Today I happened to think of my childhood friend John. John was a free spirit, reckless, fearless, wild, the exact opposite of what I've always been. His youthful vandalism, which occasionally bordered on the criminal, always kept us laughing: shoving a tree-sized branch down a neighbor's chimney, flinging bluegill over his backyard fence at cars passing on the highway, blowing up footbridges with improvised gasoline grenades. He was the kind of guy who could mis-grab a hot line drive in a game of Chicago softball (no gloves), have it shatter his thumb, and coolly reply "Damn, I broke my thumb," as if he was commenting on the weather. He played on the rugby team at Wisconsin, which fit him perfectly: ceaseless, manic, bone-threatening action, with no concern whatsoever for the lack of both padding and scholarships.
The last time I saw him was shortly after we graduated from college. He had just taken a job with a civil engineering firm, dredging harbors. His job would take him place to place: Chesapeake Bay to San Juan to Puget Sound, working three weeks at a stretch with one week off, which he spent at his adopted hometown of Steamboat Springs, skiing, undoubtedly flinging himself down the side of the mountain at breakneck speed, thirsting for adrenaline with no thought of his personal safety. During his interview he said that what the company needed was "a gypsy, someone who lived out of a backpack," and that he was the man for the job. Standing at the bar in a dive in our hometown, he had just finished regaling us with stories of firefighting in Yellowstone with the National Park Service.
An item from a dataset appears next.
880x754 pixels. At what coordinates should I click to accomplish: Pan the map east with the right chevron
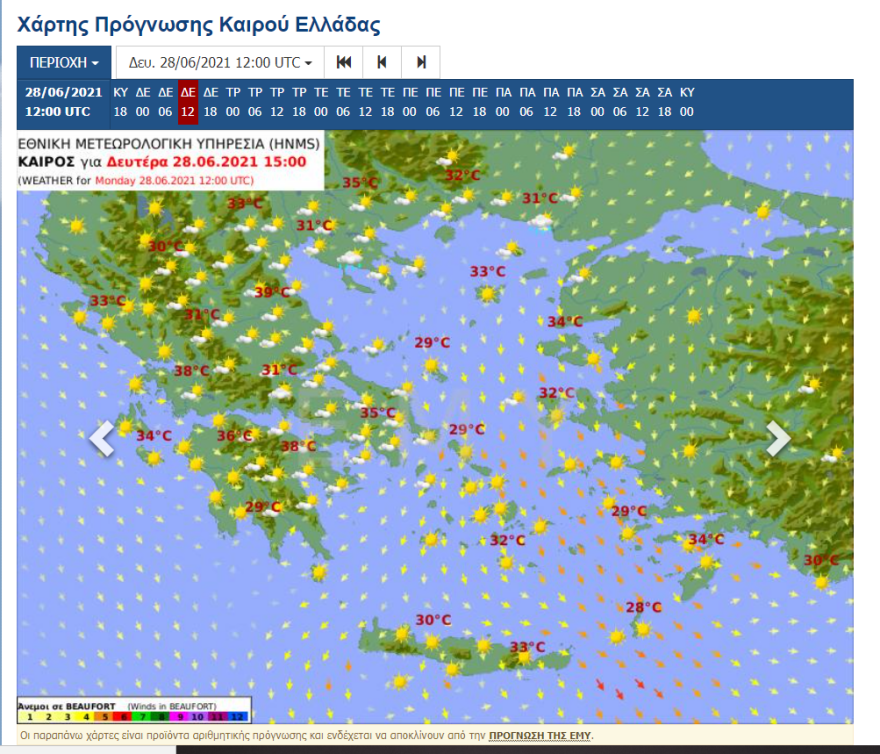click(778, 437)

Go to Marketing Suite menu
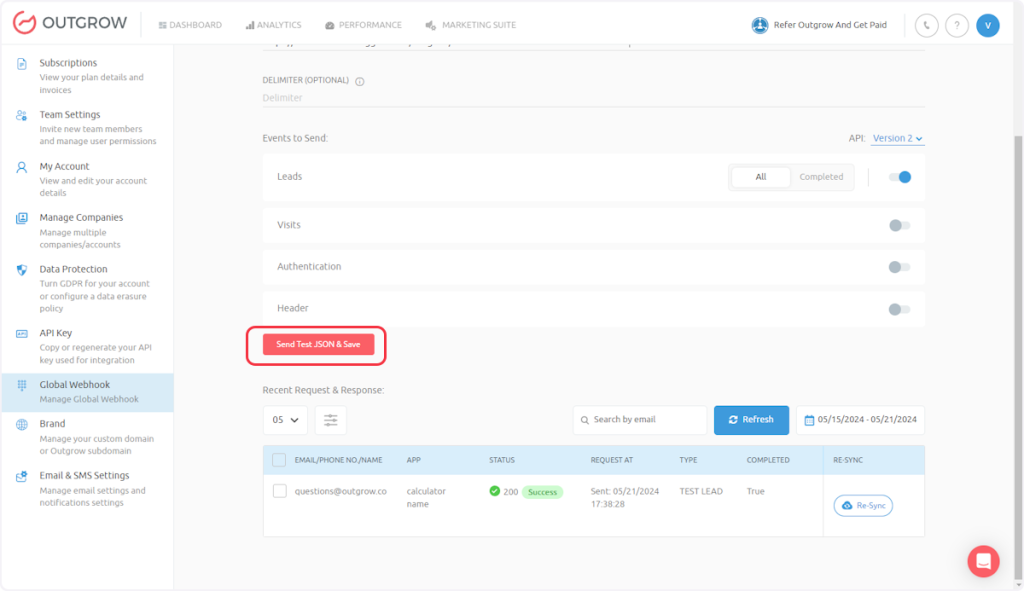[470, 25]
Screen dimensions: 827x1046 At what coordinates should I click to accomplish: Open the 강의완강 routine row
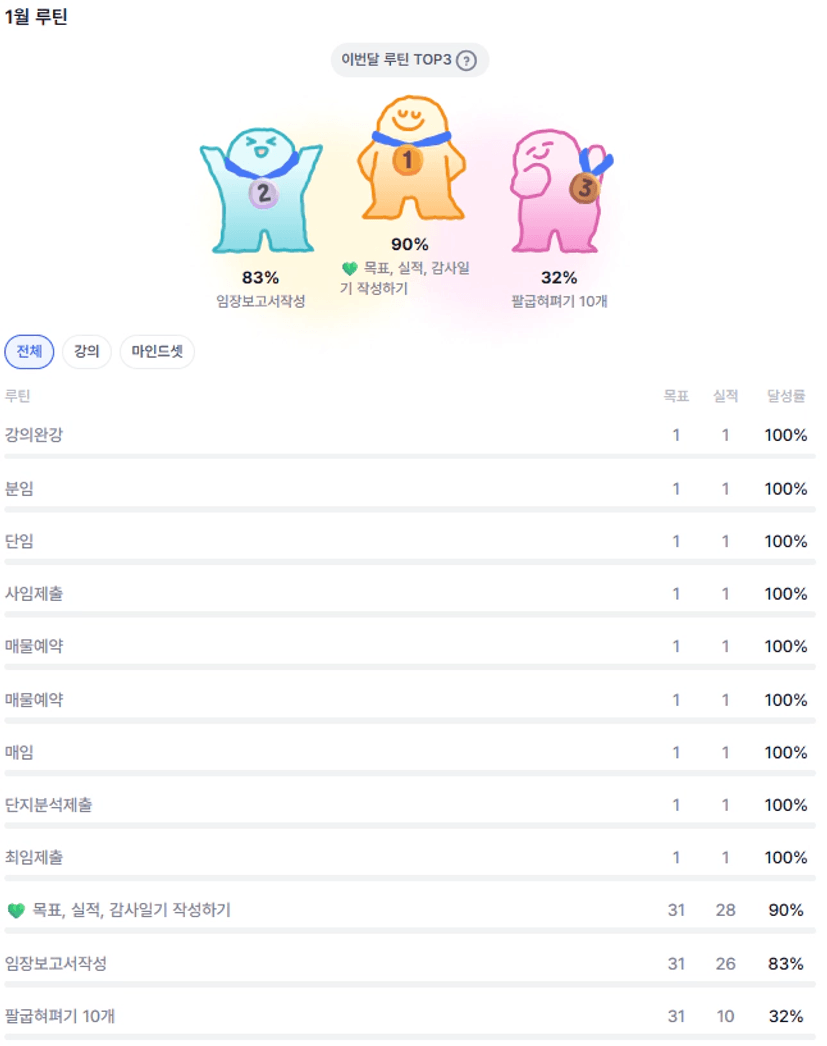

The reason I thought of John this morning was that the conductor on my train vaguely resembled John, albeit a balding, paunchy, 50-year-old version of him, and I was sobered at the thought. I know we all have to grow up, mature, settle down, buy a three-bedroom house with two-car garage, but please, not John. I want to think he's still out there, a vagabond, a ski bum, living on the edge for the pure thrill of it. In my mind he will always be exactly the way he was the last time I saw him, garrulously talking about the Yellowstone forest fires.